Getting Real With Jennifer Poole
One of the most important things we can do for those we care about it just listen, but you have to active in this process. Here are some tips to help you become an active listener, which will assist you in communicating with your significant other and your children. You can remember the steps as CRAVES:
C is for clarify. Ask who, what, when, where, and how to help you get the details about the issue. Avoid asking “why” because this can be seen as judgmental and make the person defensive.
R is for Restate and Reflect. Restate or paraphrase what you heard them say and reflect the emotion you think they are expressing.
A is for attend which is your nonverbals – eye contact, head nods, facial expressions etc.
V is for validating. We all like to hear something positive about ourselves especially when we are in a conflict.
E is for empathize. Put yourself in their shoes and express how you would feel if the roles were reversed.
S is to summarize the stories and emotions that have been expressed.
The following puts it all together is a simple, but somewhat cheesy, example:
“I am so frustrated that this house is such a mess and I am always cleaning.”
Clarify – What areas are frustrating you the most? What can we do to help?
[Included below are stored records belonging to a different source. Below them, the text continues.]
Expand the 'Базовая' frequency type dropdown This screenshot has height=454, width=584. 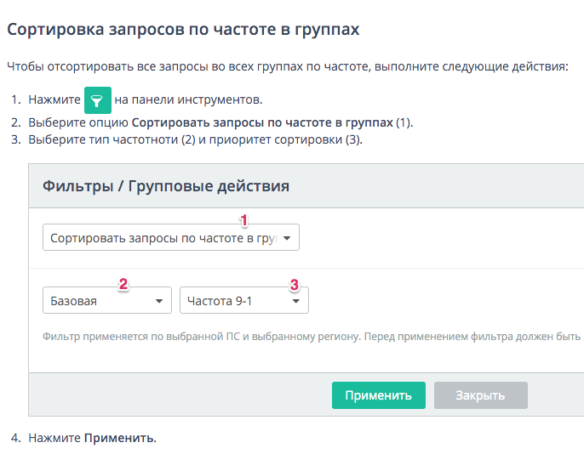(x=106, y=301)
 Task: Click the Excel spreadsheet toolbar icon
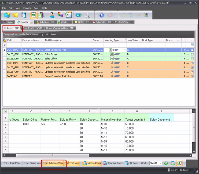[x=68, y=15]
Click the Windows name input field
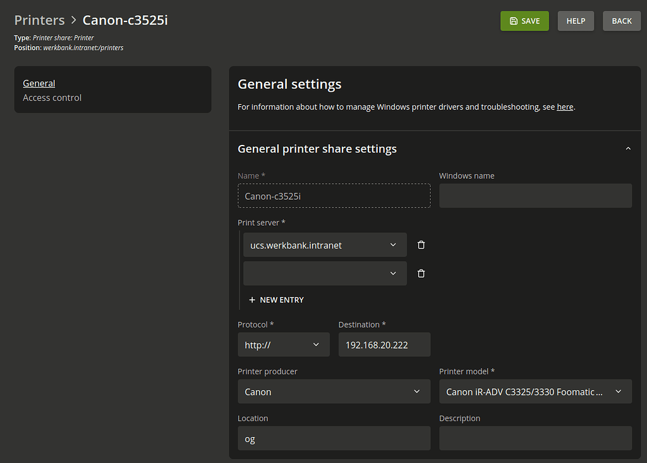Viewport: 647px width, 463px height. pos(535,195)
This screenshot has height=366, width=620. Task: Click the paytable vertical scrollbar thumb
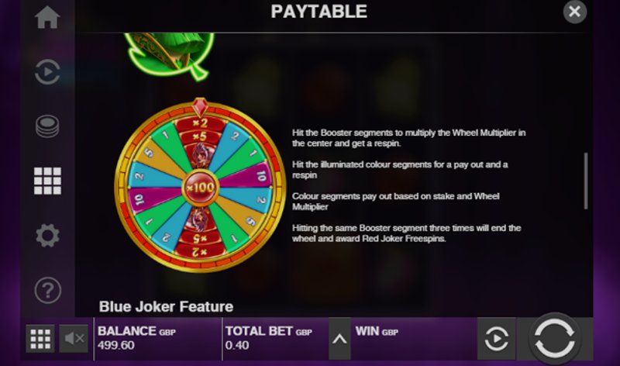[586, 181]
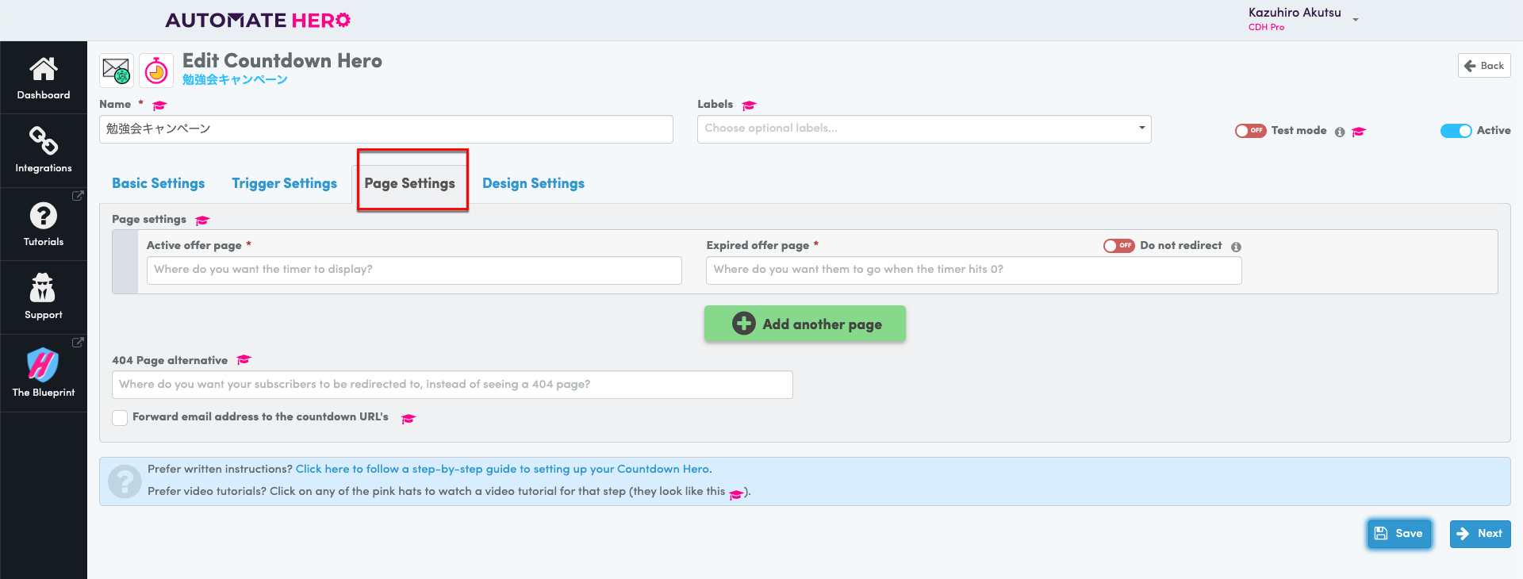Open Tutorials question mark icon
Image resolution: width=1523 pixels, height=579 pixels.
pos(43,216)
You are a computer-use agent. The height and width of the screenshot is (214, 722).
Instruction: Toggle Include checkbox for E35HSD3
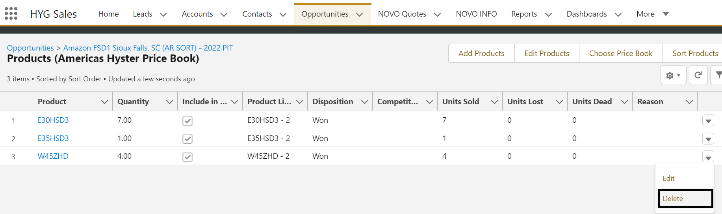(x=187, y=139)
“I get so frustrated to come home and have toys etc all over the house and people just sitting on the couch. I am not the maid!”
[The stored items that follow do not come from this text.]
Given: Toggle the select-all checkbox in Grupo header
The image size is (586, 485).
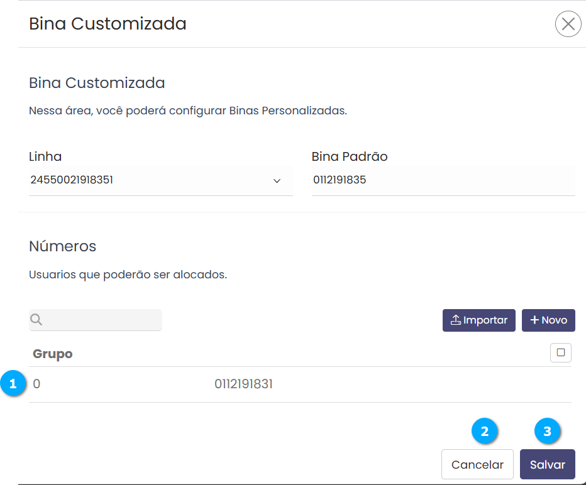Looking at the screenshot, I should point(560,352).
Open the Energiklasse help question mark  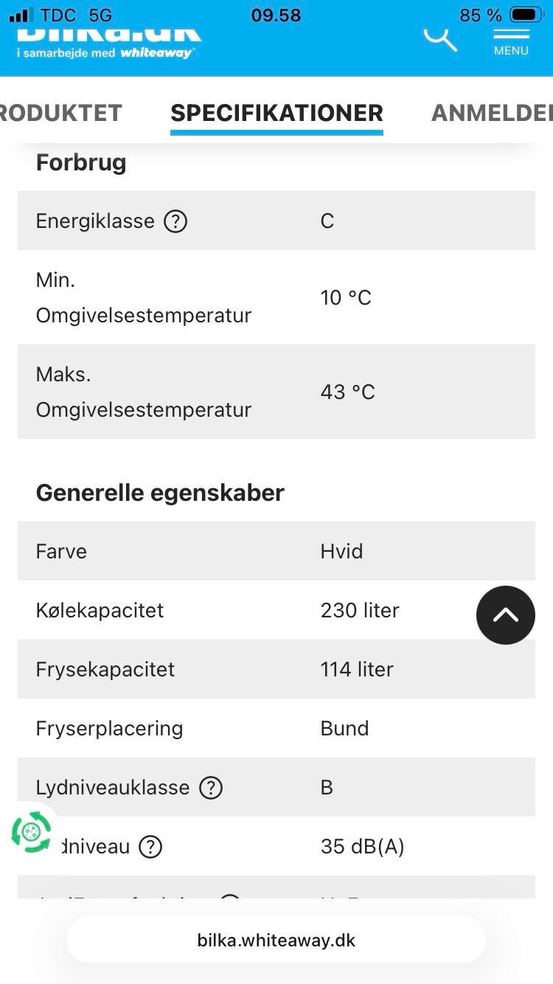click(x=175, y=221)
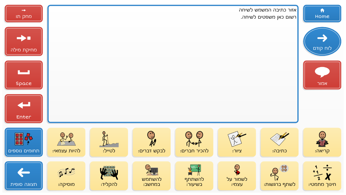Open additional topics (תחומים נוספים)
346x195 pixels.
24,142
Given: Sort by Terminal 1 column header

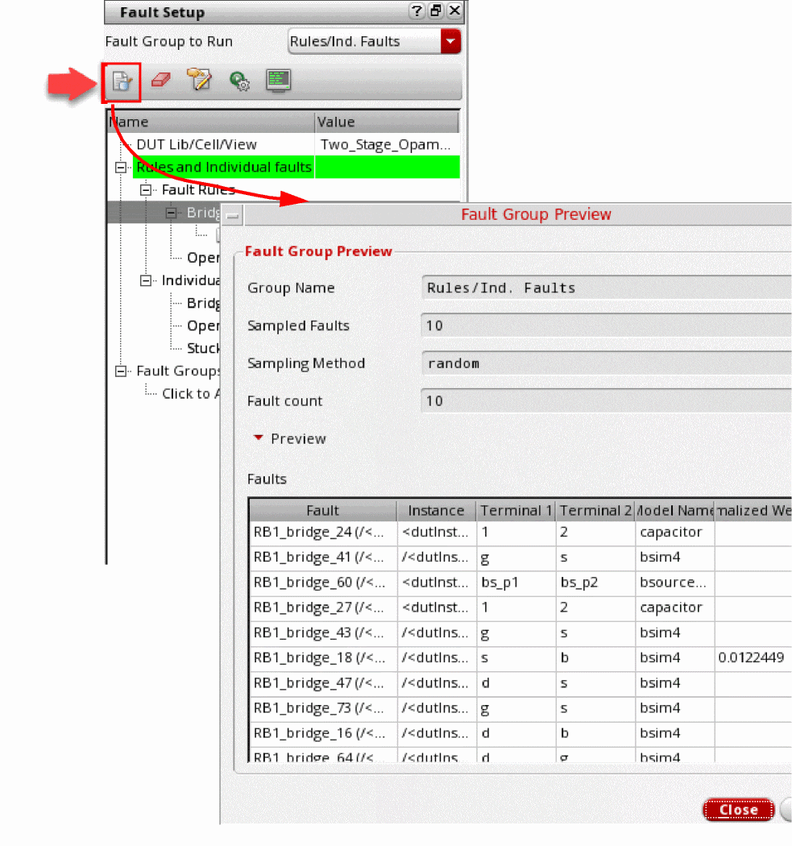Looking at the screenshot, I should click(516, 510).
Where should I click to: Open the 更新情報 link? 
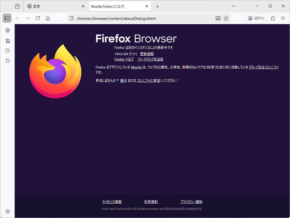pos(146,54)
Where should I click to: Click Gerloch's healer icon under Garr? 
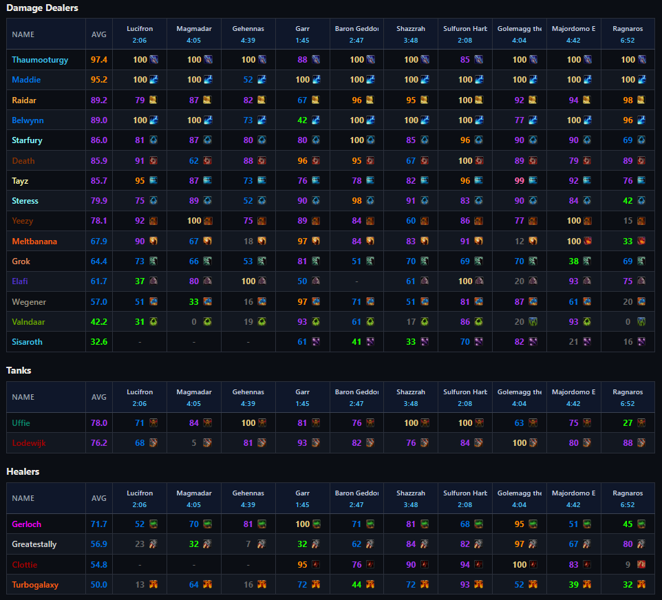click(316, 524)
Restate/Reflect – You feel disrespected when we sit around and don’t help clean.
Attend – head nodding and turning off the football and focusing on her.
Validate – You are the best wife and mommy and shouldn’t have to do it all yourself.
Empathize – I would be frustrated if I wanted help and no one was stepping up.
Summarize – So you are feeling frustrated and disrepected since we haven’t been helping with the housework and we need to come with a plan to help you out.
There is still work to do to resolve the conflict but this open the lines of communication. We will discuss how to resolve the conflict in Assertive Resolution.